Reproduce word for word the lines starting at the one containing "Open Help for the Extension Manager" and ending at the one containing "pos(247,90)", both included. Give no other rows.

— begin The input —

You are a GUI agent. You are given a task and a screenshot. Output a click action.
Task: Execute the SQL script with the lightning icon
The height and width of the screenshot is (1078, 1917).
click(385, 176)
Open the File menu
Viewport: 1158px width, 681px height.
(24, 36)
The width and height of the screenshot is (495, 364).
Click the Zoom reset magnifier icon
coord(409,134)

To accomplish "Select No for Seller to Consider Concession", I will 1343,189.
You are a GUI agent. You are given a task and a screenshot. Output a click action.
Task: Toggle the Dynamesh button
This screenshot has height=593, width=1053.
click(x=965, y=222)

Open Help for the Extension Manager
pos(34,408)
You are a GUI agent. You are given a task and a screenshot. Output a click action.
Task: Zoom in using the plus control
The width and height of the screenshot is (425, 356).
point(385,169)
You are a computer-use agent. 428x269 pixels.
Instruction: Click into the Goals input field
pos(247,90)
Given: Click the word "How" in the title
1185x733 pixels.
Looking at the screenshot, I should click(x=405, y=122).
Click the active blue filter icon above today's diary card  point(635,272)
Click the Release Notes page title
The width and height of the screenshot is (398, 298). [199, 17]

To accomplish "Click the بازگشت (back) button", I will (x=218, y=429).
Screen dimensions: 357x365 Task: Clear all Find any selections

— end The input —

Answer to this task
Open Help for the Extension Manager
pos(34,408)
You are a GUI agent. You are given a task and a screenshot. Output a click action.
Task: Zoom in using the plus control
The width and height of the screenshot is (425, 356).
point(385,169)
You are a computer-use agent. 428x269 pixels.
Instruction: Click into the Goals input field
pos(247,90)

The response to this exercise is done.